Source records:

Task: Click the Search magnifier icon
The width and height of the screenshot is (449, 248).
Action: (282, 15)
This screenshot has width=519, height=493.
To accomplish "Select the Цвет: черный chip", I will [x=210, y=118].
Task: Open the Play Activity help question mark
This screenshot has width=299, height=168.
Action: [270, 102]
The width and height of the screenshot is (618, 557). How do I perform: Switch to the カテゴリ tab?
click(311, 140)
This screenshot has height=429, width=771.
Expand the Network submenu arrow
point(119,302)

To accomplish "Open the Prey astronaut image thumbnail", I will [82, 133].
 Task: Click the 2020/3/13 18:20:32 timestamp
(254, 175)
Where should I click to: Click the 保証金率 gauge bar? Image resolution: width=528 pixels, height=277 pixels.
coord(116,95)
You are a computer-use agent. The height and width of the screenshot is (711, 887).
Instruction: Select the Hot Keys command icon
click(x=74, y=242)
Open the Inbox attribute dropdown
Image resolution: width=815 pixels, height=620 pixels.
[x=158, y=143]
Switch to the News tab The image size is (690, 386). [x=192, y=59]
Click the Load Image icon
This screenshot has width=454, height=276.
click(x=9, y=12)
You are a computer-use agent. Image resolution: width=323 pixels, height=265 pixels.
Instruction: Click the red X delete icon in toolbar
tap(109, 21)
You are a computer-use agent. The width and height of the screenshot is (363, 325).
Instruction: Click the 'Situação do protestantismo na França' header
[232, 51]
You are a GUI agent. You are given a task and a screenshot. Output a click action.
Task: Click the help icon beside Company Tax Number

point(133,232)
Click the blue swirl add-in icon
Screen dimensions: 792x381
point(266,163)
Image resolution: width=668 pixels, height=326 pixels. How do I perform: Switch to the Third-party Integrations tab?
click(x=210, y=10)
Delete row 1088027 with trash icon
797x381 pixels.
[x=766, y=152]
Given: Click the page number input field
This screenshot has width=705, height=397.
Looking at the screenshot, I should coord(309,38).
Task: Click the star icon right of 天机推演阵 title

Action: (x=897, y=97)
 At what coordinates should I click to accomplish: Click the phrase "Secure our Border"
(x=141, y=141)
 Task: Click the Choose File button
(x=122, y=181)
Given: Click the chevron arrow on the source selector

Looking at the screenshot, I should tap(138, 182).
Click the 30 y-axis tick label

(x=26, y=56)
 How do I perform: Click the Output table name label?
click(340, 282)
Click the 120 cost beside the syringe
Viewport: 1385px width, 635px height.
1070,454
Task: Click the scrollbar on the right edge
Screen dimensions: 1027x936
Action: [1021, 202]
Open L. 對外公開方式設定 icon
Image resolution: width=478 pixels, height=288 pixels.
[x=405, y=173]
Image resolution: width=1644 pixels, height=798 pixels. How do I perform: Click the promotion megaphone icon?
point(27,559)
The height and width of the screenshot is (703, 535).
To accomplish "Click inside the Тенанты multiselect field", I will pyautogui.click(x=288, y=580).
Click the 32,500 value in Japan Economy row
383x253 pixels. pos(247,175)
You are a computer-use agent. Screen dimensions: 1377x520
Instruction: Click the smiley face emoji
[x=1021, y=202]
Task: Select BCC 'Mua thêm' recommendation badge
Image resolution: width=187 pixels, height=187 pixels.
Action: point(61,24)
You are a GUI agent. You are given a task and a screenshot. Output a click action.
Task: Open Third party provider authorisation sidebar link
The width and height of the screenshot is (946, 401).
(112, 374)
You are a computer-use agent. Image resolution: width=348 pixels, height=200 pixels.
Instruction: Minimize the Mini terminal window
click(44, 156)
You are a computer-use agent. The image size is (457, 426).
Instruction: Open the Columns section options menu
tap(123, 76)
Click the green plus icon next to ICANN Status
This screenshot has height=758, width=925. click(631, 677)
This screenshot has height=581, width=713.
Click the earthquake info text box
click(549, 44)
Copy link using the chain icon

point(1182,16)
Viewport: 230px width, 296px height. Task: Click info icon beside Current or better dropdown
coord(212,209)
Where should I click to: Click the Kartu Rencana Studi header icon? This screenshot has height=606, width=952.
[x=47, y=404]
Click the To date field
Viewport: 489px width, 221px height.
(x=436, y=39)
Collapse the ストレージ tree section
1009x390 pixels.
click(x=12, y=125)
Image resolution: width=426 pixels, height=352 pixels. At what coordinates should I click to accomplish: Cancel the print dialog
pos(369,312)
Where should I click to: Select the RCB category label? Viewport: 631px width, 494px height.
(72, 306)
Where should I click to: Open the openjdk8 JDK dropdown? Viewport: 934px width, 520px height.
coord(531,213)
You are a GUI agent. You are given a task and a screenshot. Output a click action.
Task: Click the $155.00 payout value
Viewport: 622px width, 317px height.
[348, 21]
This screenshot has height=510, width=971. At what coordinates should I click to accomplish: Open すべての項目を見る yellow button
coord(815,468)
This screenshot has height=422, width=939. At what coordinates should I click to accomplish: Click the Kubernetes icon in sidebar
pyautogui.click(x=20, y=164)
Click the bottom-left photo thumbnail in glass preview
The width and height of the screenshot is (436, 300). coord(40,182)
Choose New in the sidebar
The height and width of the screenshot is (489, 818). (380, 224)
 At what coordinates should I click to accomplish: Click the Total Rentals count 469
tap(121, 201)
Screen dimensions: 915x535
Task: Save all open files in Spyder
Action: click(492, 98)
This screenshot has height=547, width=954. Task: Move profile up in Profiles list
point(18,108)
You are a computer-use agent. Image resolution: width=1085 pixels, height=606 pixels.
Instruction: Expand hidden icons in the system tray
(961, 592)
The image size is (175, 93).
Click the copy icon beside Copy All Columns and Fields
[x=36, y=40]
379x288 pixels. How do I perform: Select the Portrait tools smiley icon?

> **WORK TASK**: Retype the records above exactly as they appear.

> **SOLUTION**:
Task: Click the Search magnifier icon
The width and height of the screenshot is (449, 248).
Action: (282, 15)
This screenshot has width=519, height=493.
To accomplish "Select the Цвет: черный chip", I will [x=210, y=118].
Task: Open the Play Activity help question mark
This screenshot has width=299, height=168.
Action: [270, 102]
The width and height of the screenshot is (618, 557). How do I perform: Switch to the カテゴリ tab?
click(311, 140)
This screenshot has height=429, width=771.
Expand the Network submenu arrow
point(119,302)

To accomplish "Open the Prey astronaut image thumbnail", I will [82, 133].
 Task: Click the 2020/3/13 18:20:32 timestamp
(254, 175)
Where should I click to: Click the 保証金率 gauge bar? Image resolution: width=528 pixels, height=277 pixels.
coord(116,95)
You are a computer-use agent. The height and width of the screenshot is (711, 887).
Instruction: Select the Hot Keys command icon
click(x=74, y=242)
Open the Inbox attribute dropdown
Image resolution: width=815 pixels, height=620 pixels.
[x=158, y=143]
Switch to the News tab The image size is (690, 386). [x=192, y=59]
Click the Load Image icon
This screenshot has width=454, height=276.
click(x=9, y=12)
You are a computer-use agent. Image resolution: width=323 pixels, height=265 pixels.
Instruction: Click the red X delete icon in toolbar
tap(109, 21)
You are a computer-use agent. The width and height of the screenshot is (363, 325).
Instruction: Click the 'Situação do protestantismo na França' header
[232, 51]
You are a GUI agent. You are given a task and a screenshot. Output a click action.
Task: Click the help icon beside Company Tax Number

point(133,232)
Click the blue swirl add-in icon
Screen dimensions: 792x381
point(266,163)
Image resolution: width=668 pixels, height=326 pixels. How do I perform: Switch to the Third-party Integrations tab?
click(x=210, y=10)
Delete row 1088027 with trash icon
797x381 pixels.
[x=766, y=152]
Given: Click the page number input field
This screenshot has width=705, height=397.
Looking at the screenshot, I should coord(309,38).
Task: Click the star icon right of 天机推演阵 title

Action: (x=897, y=97)
 At what coordinates should I click to accomplish: Click the phrase "Secure our Border"
(x=141, y=141)
 Task: Click the Choose File button
(x=122, y=181)
Given: Click the chevron arrow on the source selector

Looking at the screenshot, I should tap(138, 182).
Click the 30 y-axis tick label

(x=26, y=56)
 How do I perform: Click the Output table name label?
click(340, 282)
Click the 120 cost beside the syringe
Viewport: 1385px width, 635px height.
1070,454
Task: Click the scrollbar on the right edge
Screen dimensions: 1027x936
Action: [1021, 202]
Open L. 對外公開方式設定 icon
Image resolution: width=478 pixels, height=288 pixels.
[x=405, y=173]
Image resolution: width=1644 pixels, height=798 pixels. How do I perform: Click the promotion megaphone icon?
point(27,559)
The height and width of the screenshot is (703, 535).
To accomplish "Click inside the Тенанты multiselect field", I will pyautogui.click(x=288, y=580).
Click the 32,500 value in Japan Economy row
383x253 pixels. pos(247,175)
You are a computer-use agent. Screen dimensions: 1377x520
Instruction: Click the smiley face emoji
[x=1021, y=202]
Task: Select BCC 'Mua thêm' recommendation badge
Image resolution: width=187 pixels, height=187 pixels.
Action: point(61,24)
You are a GUI agent. You are given a task and a screenshot. Output a click action.
Task: Open Third party provider authorisation sidebar link
The width and height of the screenshot is (946, 401).
(112, 374)
You are a computer-use agent. Image resolution: width=348 pixels, height=200 pixels.
Instruction: Minimize the Mini terminal window
click(44, 156)
You are a computer-use agent. The image size is (457, 426).
Instruction: Open the Columns section options menu
tap(123, 76)
Click the green plus icon next to ICANN Status
This screenshot has height=758, width=925. click(631, 677)
This screenshot has height=581, width=713.
Click the earthquake info text box
click(549, 44)
Copy link using the chain icon

point(1182,16)
Viewport: 230px width, 296px height. Task: Click info icon beside Current or better dropdown
coord(212,209)
Where should I click to: Click the Kartu Rencana Studi header icon? This screenshot has height=606, width=952.
[x=47, y=404]
Click the To date field
Viewport: 489px width, 221px height.
(x=436, y=39)
Collapse the ストレージ tree section
1009x390 pixels.
click(x=12, y=125)
Image resolution: width=426 pixels, height=352 pixels. At what coordinates should I click to accomplish: Cancel the print dialog
pos(369,312)
Where should I click to: Select the RCB category label? Viewport: 631px width, 494px height.
(72, 306)
Where should I click to: Open the openjdk8 JDK dropdown? Viewport: 934px width, 520px height.
coord(531,213)
You are a GUI agent. You are given a task and a screenshot. Output a click action.
Task: Click the $155.00 payout value
Viewport: 622px width, 317px height.
[348, 21]
This screenshot has height=510, width=971. At what coordinates should I click to accomplish: Open すべての項目を見る yellow button
coord(815,468)
This screenshot has height=422, width=939. At what coordinates should I click to accomplish: Click the Kubernetes icon in sidebar
pyautogui.click(x=20, y=164)
Click the bottom-left photo thumbnail in glass preview
The width and height of the screenshot is (436, 300). coord(40,182)
Choose New in the sidebar
The height and width of the screenshot is (489, 818). (380, 224)
 At what coordinates should I click to accomplish: Click the Total Rentals count 469
tap(121, 201)
Screen dimensions: 915x535
Task: Save all open files in Spyder
Action: click(492, 98)
This screenshot has height=547, width=954. Task: Move profile up in Profiles list
point(18,108)
You are a computer-use agent. Image resolution: width=1085 pixels, height=606 pixels.
Instruction: Expand hidden icons in the system tray
(961, 592)
The image size is (175, 93).
Click the copy icon beside Copy All Columns and Fields
[x=36, y=40]
379x288 pixels. How do I perform: Select the Portrait tools smiley icon?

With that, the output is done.